Ensinaram os sábios numa baraita, relatando a origem histórica da estrutura final da Amidá: Shimon HaPakuli (o cardador, segundo sua ocupação) ordenou as dezoito bênçãos diante de Rabban Gamliel, por ordem, em Yavne (organizou e fixou a sequência exata das bênçãos preexistentes, compostas originalmente pelos Homens da Grande Assembleia). Disse-lhes Rabban Gamliel aos sábios: acaso há alguém que saiba compor a bênção dos hereges (uma bênção nova, ainda inexistente, necessária para lidar com a ameaça específica dos sectários e delatores daquela geração)? Levantou-se Shmuel HaKatan (sábio conhecido por sua humildade) e a compôs (redigiu o texto desta décima nona bênção).
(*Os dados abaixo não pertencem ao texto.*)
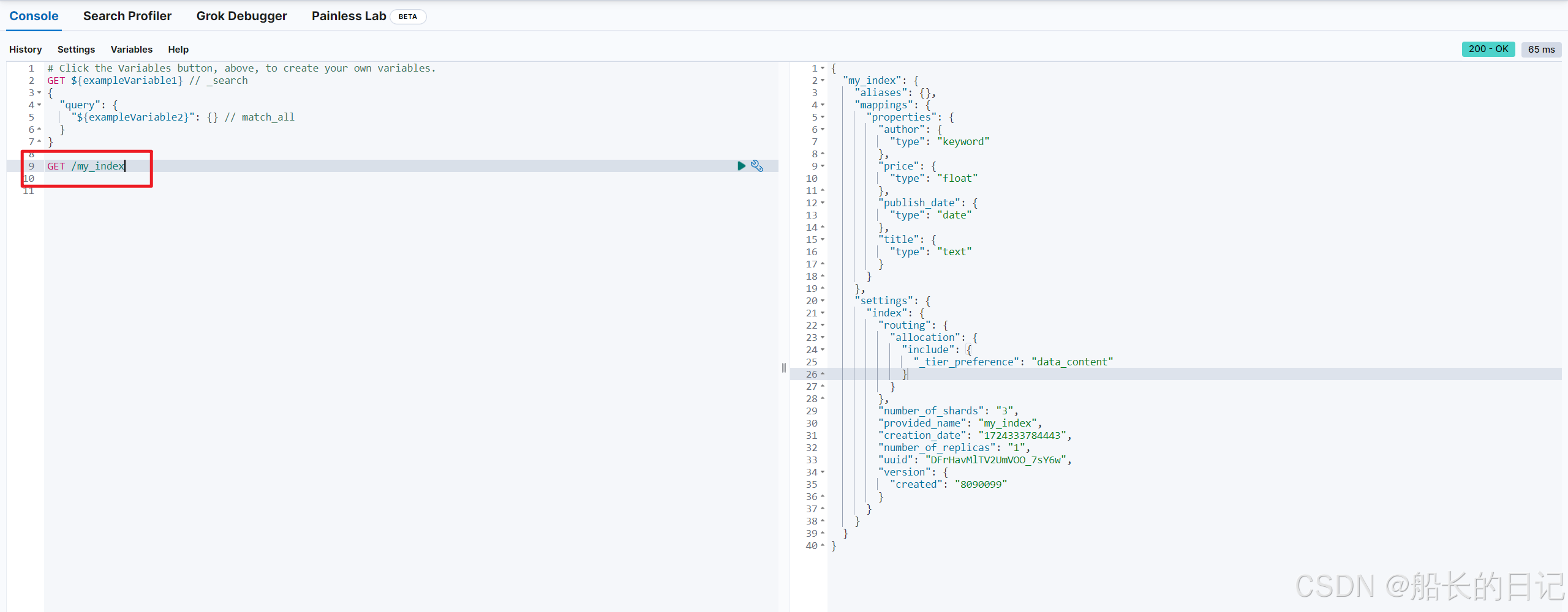Viewport: 1568px width, 612px height.
Task: Click the 200 - OK status badge
Action: [x=1488, y=49]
"HaPakuli" — epíteto que designa o vendedor de fibras de algodão, que se chamam "kiton".
Esta baraita fornece o relato histórico fundamental sobre a redação final da Amidá: Shimon HaPakuli teve o papel de organizar, na ordem definitiva, as dezoito bênçãos já existentes diante de Rabban Gamliel em Yavne; e foi Shmuel HaKatan quem, a pedido do próprio Rabban Gamliel, compôs o texto da décima nona bênção, contra os hereges — cuja necessidade específica surgira apenas naquela geração posterior, explicando por que ela não fazia parte do conjunto original e por que a Amidá, apesar de seu nome tradicional, contém hoje dezenove bênçãos. Corresponde ao Talmud Yerushalmi, Berachot 4:3, que também discute a razão do número de bênçãos e sua composição em Yavne.
No ano seguinte, esqueceu-a (Shmuel HaKatan esqueceu o texto que ele mesmo havia composto, e tentou recordá-lo)... a narrativa prossegue no início do próximo daf, relatando quanto tempo ele levou tentando lembrar-se do texto e as consequências halachicas desse episódio.
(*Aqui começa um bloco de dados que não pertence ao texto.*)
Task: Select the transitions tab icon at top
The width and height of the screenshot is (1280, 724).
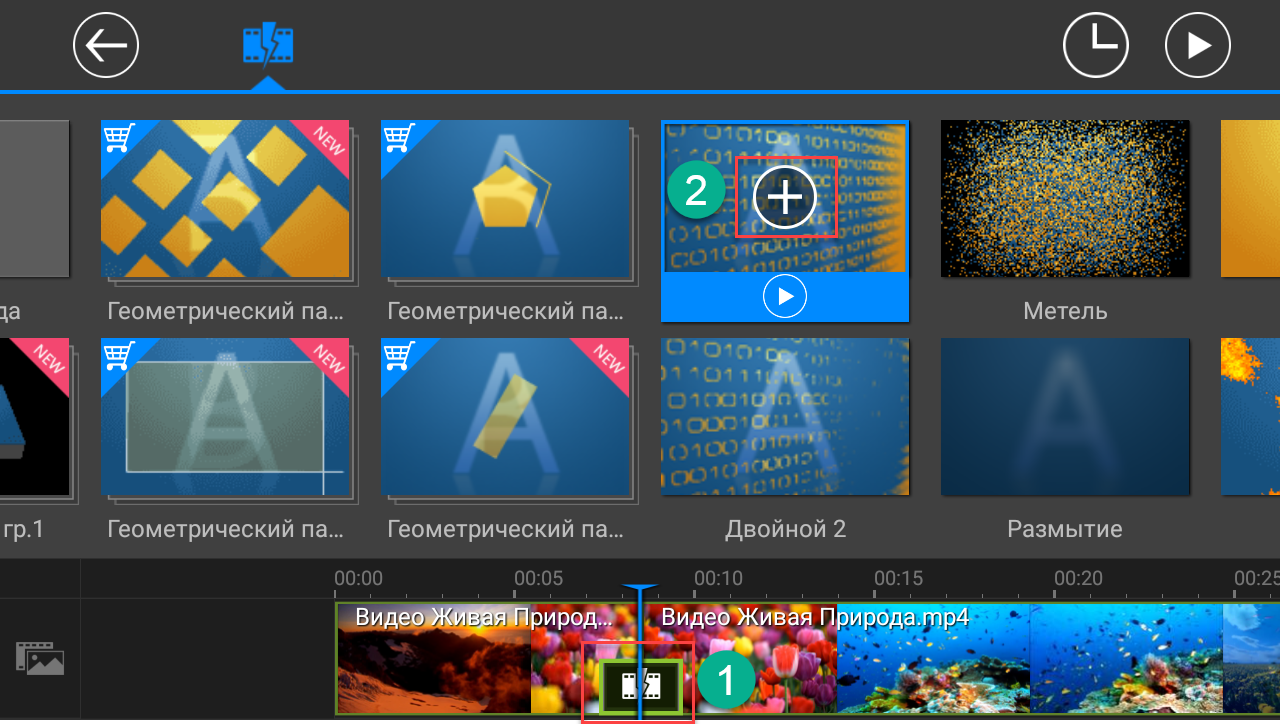Action: point(268,45)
O daf termina em suspenso, no meio de um episódio notável: Shmuel HaKatan, autor da bênção contra os hereges, esquece no ano seguinte o próprio texto que compusera — um detalhe que a Guemará explora em 29a para extrair princípios halachicos sobre o que fazer quando um chazan hesita ou esquece o texto de uma bênção durante a repetição da Amidá.
O Talmud Yerushalmi, Berachot 4:2, traz a mesma Mishná de Rabi Nechunya ben HaKaná e suas duas orações breves ao entrar e sair da casa de estudo. Berachot 4:3 discute a mesma Mishná dos Shemoneh Esreh e a razão do número dezoito de bênçãos, incluindo sua composição em Yavne. Berachot 4:4 trata da mesma oração curta de Rabi Yehoshua para lugar de perigo.